• Text passage:
2. Strain out watermelon solids.
3. Don’t put ice in the pitcher: it will dilute the drink!

Old Vermont Cocktail – Bobby Flay

vt cocktail

1 1/2 ounces gin
1/2 ounce grade B pure maple syrup
1/4 ounce freshly squeezed lemon juice
1/4 ounce freshly squeezed orange juice
2 dashes bitters, such as Angostura
Ice
Orange rind

Combine the gin, maple syrup, lemon and orange juice and bitters in a cocktail shaker. Add some ice and shake a few times. Strain the drink into a martini glass and garnish with the orange rind.

Beet Kvass – Sally Fallon

kvass

This drink is valuable for its medicinal qualities and as a digestive aid. Beets are loaded with nutrients. One glass morning and night is an excelent blood tonic, promotes regularity, aids digestion, alkalizes the blood, cleanses the liver and is a good treatment for kidney stones and other ailments. Beet kvass may also be used in place of vinegar in salad dressings and as an addition to soups.

  • 3 medium or 2 large organic beetroot, peeled an chopped up coarsely.
  • 1/4 cup whey made fresh from raw milk, leave raw milkon the bench it will turn to cheese and whey within a few days (if fresh whey is not available just add another tablespoon of sea salt)
  • 1 tablespoon sea salt
  • filtered water

Place beetroot, whey and salt in a 2-quart glass container. Add filtered water to fill the container. Stir well and cover securely. Keep at rooom temperature for 2 days before transferring to refrigerator.

When most of liquid has been drunk, you may fill up the container with water and keep at room temperature another 2 days. The resulting brew will be slightly less strong than the first. After the second brew, discard the beets and start again. You may, however, reserve some of the liquid and use this as your inoculant instead of the whey.

Note: Do not use grated beetroot in the preparation of beet tonic. When grated, beets exude too much juice resulting in a too rapid fermentation that favors the production of alcohol rather than lactic acid.

• Entries provided:
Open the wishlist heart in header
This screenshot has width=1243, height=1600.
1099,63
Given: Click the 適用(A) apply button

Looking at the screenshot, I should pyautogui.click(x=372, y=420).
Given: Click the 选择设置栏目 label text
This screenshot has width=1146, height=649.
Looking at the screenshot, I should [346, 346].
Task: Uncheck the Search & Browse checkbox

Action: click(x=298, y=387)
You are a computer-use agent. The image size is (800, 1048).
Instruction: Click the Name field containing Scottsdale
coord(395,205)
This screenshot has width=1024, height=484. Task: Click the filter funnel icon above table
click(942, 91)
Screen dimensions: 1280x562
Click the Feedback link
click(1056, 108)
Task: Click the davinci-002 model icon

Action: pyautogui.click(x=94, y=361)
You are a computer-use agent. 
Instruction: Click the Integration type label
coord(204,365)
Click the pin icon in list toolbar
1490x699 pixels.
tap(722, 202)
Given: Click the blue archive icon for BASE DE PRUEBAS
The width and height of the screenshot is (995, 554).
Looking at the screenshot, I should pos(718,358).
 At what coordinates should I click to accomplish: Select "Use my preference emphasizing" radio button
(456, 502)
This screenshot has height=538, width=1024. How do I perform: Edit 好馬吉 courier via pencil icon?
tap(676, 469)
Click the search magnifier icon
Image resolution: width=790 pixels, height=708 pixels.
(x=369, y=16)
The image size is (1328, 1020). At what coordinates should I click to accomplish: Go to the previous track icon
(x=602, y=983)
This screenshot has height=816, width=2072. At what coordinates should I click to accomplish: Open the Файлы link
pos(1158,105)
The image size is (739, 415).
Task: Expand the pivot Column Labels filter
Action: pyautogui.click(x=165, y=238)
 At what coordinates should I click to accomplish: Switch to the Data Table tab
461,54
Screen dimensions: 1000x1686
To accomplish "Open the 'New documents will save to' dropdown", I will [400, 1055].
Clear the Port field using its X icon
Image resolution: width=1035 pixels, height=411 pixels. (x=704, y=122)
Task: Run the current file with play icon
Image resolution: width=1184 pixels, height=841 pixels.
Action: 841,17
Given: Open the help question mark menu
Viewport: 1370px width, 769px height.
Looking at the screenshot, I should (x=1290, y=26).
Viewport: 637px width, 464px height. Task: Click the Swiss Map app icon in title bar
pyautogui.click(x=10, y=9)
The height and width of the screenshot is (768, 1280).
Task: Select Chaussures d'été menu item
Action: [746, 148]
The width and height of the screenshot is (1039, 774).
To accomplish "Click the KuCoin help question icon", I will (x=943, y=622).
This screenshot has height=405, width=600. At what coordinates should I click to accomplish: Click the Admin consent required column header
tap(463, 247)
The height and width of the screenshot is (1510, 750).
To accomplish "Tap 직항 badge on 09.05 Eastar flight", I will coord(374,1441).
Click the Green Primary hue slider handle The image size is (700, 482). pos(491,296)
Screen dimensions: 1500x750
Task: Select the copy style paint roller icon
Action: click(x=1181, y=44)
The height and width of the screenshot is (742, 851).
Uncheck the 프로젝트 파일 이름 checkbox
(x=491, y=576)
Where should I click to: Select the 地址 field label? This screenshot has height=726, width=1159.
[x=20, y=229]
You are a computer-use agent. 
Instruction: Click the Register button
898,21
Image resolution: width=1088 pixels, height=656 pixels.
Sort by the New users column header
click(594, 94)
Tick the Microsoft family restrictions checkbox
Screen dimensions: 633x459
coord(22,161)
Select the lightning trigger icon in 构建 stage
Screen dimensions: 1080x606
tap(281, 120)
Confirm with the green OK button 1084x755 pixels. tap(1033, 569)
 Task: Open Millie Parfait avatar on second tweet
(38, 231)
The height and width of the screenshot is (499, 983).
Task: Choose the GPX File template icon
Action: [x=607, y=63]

• Exercise description: In the drink recipes, rewrite the stretch from "When most of" through "of the whey.", swapping "inoculant" for "starter".

• Solution below:
When most of liquid has been drunk, you may fill up the container with water and keep at room temperature another 2 days. The resulting brew will be slightly less strong than the first. After the second brew, discard the beets and start again. You may, however, reserve some of the liquid and use this as your starter instead of the whey.